Nas relações interpessoais, projetamos no outro certas características que são nossas e que não as enxergamos em nós. Jung denomina esse fenômeno de Sombra. São características nossas que não reconhecemos, ou ignoramos porque acreditamos que não sejam corretas para o meio em que vivemos. Então, quando encontramos esse atributo em outra pessoa, ficamos com repulsa ou irritação atribuindo aquela característica que não gostamos àquela pessoa. Causando as dificuldades nas inter-relações que conhecemos e aquele famoso “não vou com a cara dele”, por exemplo.
“A sombra se constrói a partir dessas qualidades reprimidas, não aceitas ou não admitidas porque incompatíveis com as que foram escolhidas.” (VON FRANZ, 2002)
Além desse aspecto também pode ocorrer uma identificação com a vida do outro quando este tem algo que desejamos, ou admiramos. A consequência disso é um distanciamento do ser quem se é. A projeção se constela e faz com que pensemos que não seremos capazes de conseguir tal coisa. Esse fenômeno pode causar o sentimento de inveja que também advém de um não olhar para si, para as próprias potencialidades.
Temos sempre limitações e aspectos que consideramos ruins para o cumprimento de realizações pessoais, mas temos também potencialidades que podem estar abafadas por não conseguirmos olhar para elas.
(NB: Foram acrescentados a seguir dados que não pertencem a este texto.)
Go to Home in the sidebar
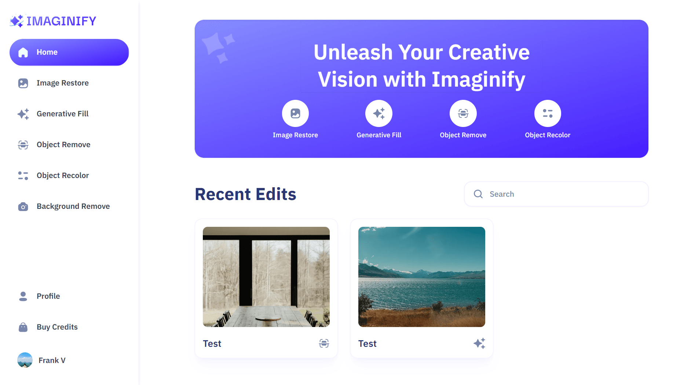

Reconhecer as potencialidades é tão importante quanto reconhecer limitações.
Ao invés de procurar no outro, o famoso: “ o que ele tem que eu não tenho”; ou “como posso fazer igual a ele para chegar onde ele chegou”, procure em si mesmo o norte para guiar e chegar onde você quer chegar. Esse caminho é particular porque as vivências pessoais são sempre diferentes. E a chave para entrar nesse caminho é a reflexão.
Para descobrirmos o que é autenticamente individual em nós mesmos, torna-se necessária uma profunda reflexão; a primeira coisa a ser constatada é quão difícil se mostra a descoberta da própria individualidade. (JUNG, 1984)
Jung propõe que a individuação seja um processo, enquanto vivermos haverá esse processo porque a cada experiência externa nova de vida temos novas experiências internas.
Como a vida não é uma linha reta e livre de sofrimentos e momentos de crises e angústias, pelo contrário! E são esses momentos crise podem nos ensinar a como nos adaptar melhor ao novo. São momentos de ruptura de rotina, luto, sofrimento que podem nos fazer recuar para um autoconhecimento em busca de respostas para se adaptar ao acontecimento e nessa reflexão podemos encontrar o conhecimento a respeito de nós mesmos e amadurecer cada vez mais. Nos momentos de alegria e de satisfação conseguiremos também entrar em contato com o que realmente nos preenche e a sabedoria para buscar o bem estar pessoal.
Referências
JUNG, C.G. O eu e o inconsciente. Obras completas de C. G. Jung Volume VII/2. Petrópolis: Vozes, 1984.
VON FRANZ, Marie-Louise. A Sombra E O Mal Nos Contos de Fada. São Paulo: Paulus, 2002.